Before she knew it she had made her way through the crowd to stand a full head shorter than him, looking up towards the visor. For his part Dredd wasn't sure why he had come to a stand still. He thought her shoulders were rather narrow and she was overall so delicate, like a little sparrow. Then again she'd marched with him through Peach Trees and not only come out alive, but come out a Judge. And now here she stood peering through his visor as if in search of some answer she was sure he held.

"You...passed me?" she asked at length, her dark eyes narrowed just slightly. Was there any way to tell if she was in his mind or not? Rather than answer he simply reached into his pocket and extracted the war weary badge.

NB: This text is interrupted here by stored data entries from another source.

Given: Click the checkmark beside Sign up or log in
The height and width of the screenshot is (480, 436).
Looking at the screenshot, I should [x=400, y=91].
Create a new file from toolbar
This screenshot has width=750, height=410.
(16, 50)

Turing his hand palm up he let the badge rest between them.

"Think hard. You wanna make a difference don't put this down again. No more chances after this."

Dredd watched her stare at the badge with her name written across it. He watched her absorb the words and weigh them, finding himself hoping she would take it. The streets needed good Judges. Anderson was already a good Judge.

Her small hand found the metal, fingers curling around it, reclaiming her battered shield. Dredd pulled his hand back and gave her a nod when she looked back up at him. A smile spread across her face with all the warmth of high summer, dark eyes shining.

"Its a bit like a heart I guess," she looked down at it, thumb tracing a particularly pronounced scratch. Dredd had never quite equated it as such but he supposed it fit. Having no answer he waited to see if she had anything else to say.

Anderson looked up at the helmet obscuring the better part of his stern face, the day and a half old stubble coming in dark on his chin, the gore splatter of their hard work. Beneath all that he was a contusion of old anger, bitterness, iron resolve, and an almost monastic faith in his ideals. His name was whispered in the streets and spoken with reverence and fear by the cadets. For all that complication it was plain as day what he was. The helmet obscured his face but his heart was pinned there on his chest, the old badge with scuff marks and worn edges, scratches leaving shallow indentations.

"Thank you sir. For everything," she gave him a crisp salute, badge clutched in one hand. "Have you been to see the medic?"

"On my way now," he shook his head.

"It looked...you'll be back to work soon," she changed mid sentence. "I'll let you get to it. Thank you again, sir." She took a few steps back and made to leave.

"Anderson," he called her by name. Her eyes flew to him. "Judges always wear their badges."

She secured it to her uniform and offered him a salute, her happiness and pride almost infectious. Almost. Dredd gave her an approving nod before resuming his original trajectory to medical check in.